Larry McCray created the vast and invaluable Protoball Project, to help researchers and writers locate and refine primary data on the evolution and spread of ball play from ancient times up to 1870, just before the first professional baseball organization began and variation among rules and styles began to narrow. Many hands may have made light the work, but it is to Larry that we must credit the now widespread understanding of how our national pastime sprouted and flowered.

Enlisting the efforts of scores of other “diggers,” as they are termed on the site, Protoball Project has provided a data-driven view of how baseball in North America evolved and spread beyond predecessor games played in Europe. Larry served as Guest Editor of the landmark special Protoball issue of Base Ball: A Journal of the Early Game, featuring more than thirty articles on this long neglected and little understood area. Larry has served on the editorial board of Base Ball since its inception in 2007.

Though McCray was named to MLB’s Special Origins Committee in 2011, his work has continued apace outside the confines of that group as well as within. Likewise, he has chaired SABR’s Origins Research Committee for many years, and attracted new diggers as well as interested readers. Truly, however, Protoball (mirrored in more primitive form at MLB.com) stands alone as one of our game’s great research feats.

Larry founded and edited the site’s newsletter, “Next Destin’d Post.” If you get the reference in the title, and somehow are not a regular congregant, get thee posthaste to Protoball.org.

Larry’s more conventional baseball credentials include his days as a self-described left fielder and banjo hitter at Ithaca High School, followed by three years as leadoff hitter for the Union College Club of Schenectady, NY. He has been a Boston Red Sox fan since the painful season of 1986.

And despite the suspicions of many who are reading this, there is more to life than baseball. “There comes a time in every man’s life,” Casey Stengel said, “and I’ve had plenty of ’em.” So has Larry McCray. After graduating from Union College with a BA and BEE (1965) and being awarded a Fulbright scholarship for 1967–68 in India, he received his Ph.D from the Massachusetts Institute of Technology in 1974. His dissertation, “The Politics of Regulation,” was awarded the APSA’s E.E. Schattschneider Prize as the best dissertation in American government and politics for 1974. He now helps teach a graduate course in science policy at MIT.
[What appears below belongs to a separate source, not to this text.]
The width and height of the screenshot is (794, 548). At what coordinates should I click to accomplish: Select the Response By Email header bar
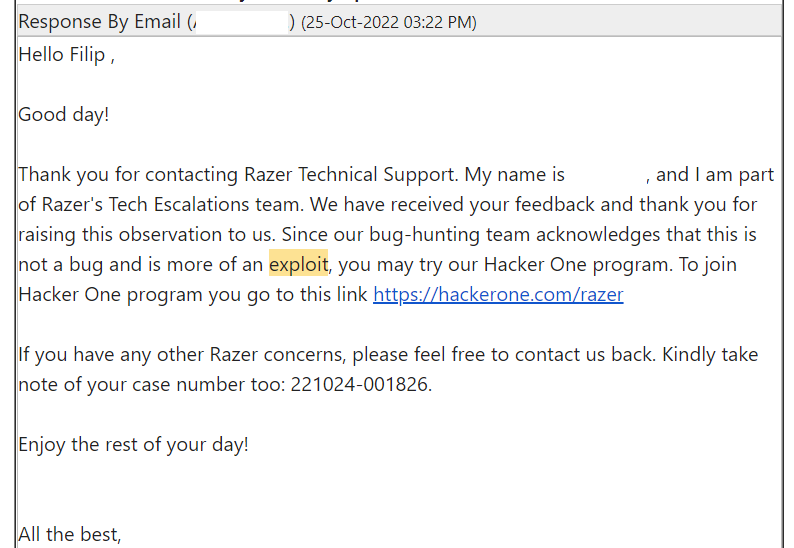(400, 22)
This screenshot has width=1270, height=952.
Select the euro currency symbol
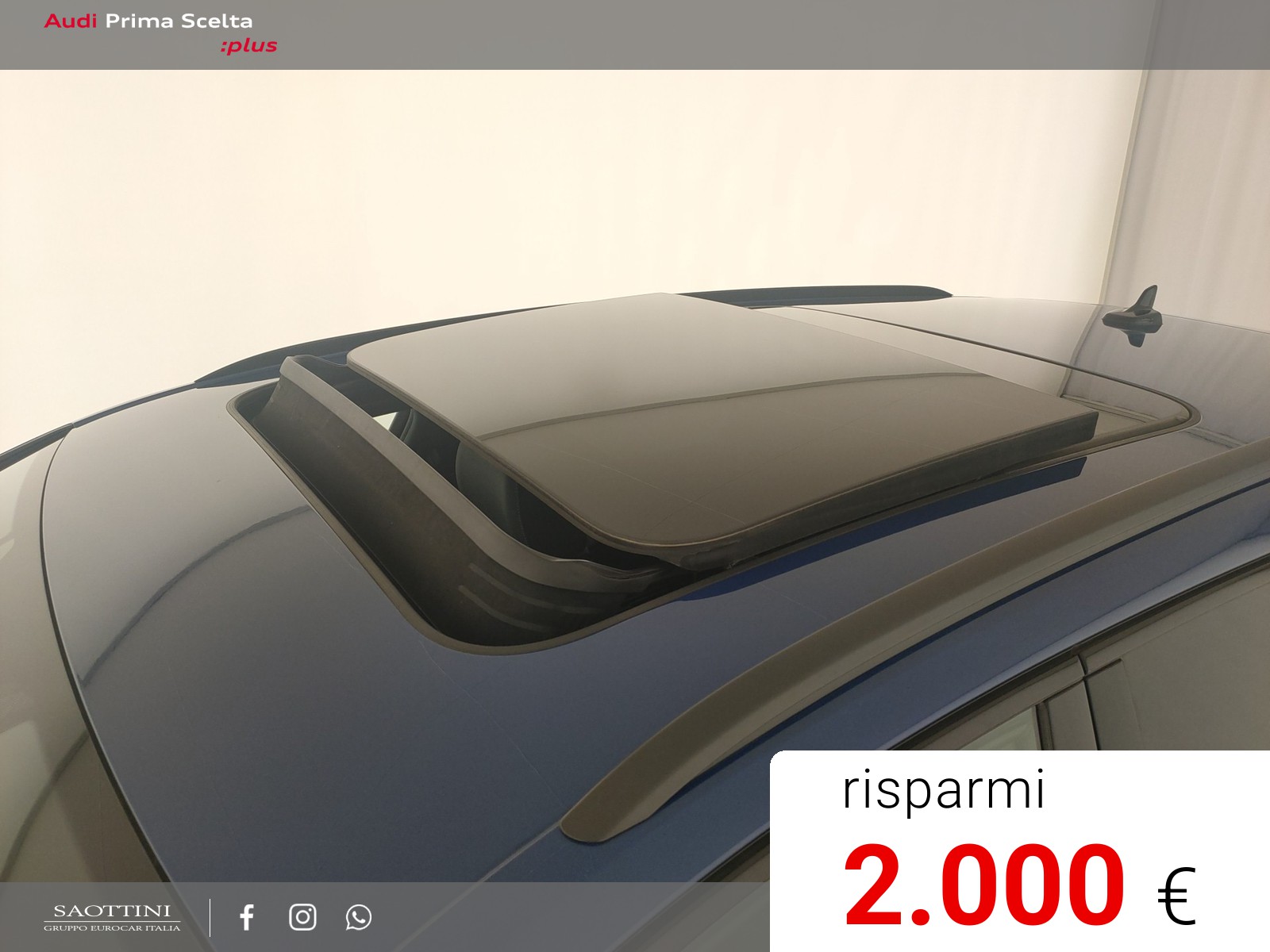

In what may be titled “real life,” he lives in Lexington, Massachusetts with his estimable wife Alexa, no academic slouch herself. She is Director of the Informatics Training Program, Department of Biomedical Informatics as a professor at Harvard Medical School.

From 1981 to 1998 Larry was project director and program director of the National Academy of Sciences/National Research Council. As project director, he conducted many evaluative studies, primarily reviewing policy programs of the U.S government that have significant scientific content. As study director, he drafted significant portions of committee reports on the decision-making on carcinogens, risk assessment and risk communications, science and national security, national science policy, and graduate education. The 1983 report, Risk Assessment in the Federal Government: Managing the Process, is often credited as the source of a new paradigm for federal risk regulation.

His later academic and policy accomplishments are too numerous to cite in the present context but Larry epitomizes, in this writer’s view, the perfect profile of a top baseball researcher: one who makes his mark elsewhere, and then continues to inform his baseball studies with the intellectual curiosity and perspective he has gathered along the way.

As long as I have known Larry, he has had the “guilty pleasure” of conducting informal research on everyday life in the year 1827. Why? one might ask. SABR members will be quick to respond, Why not?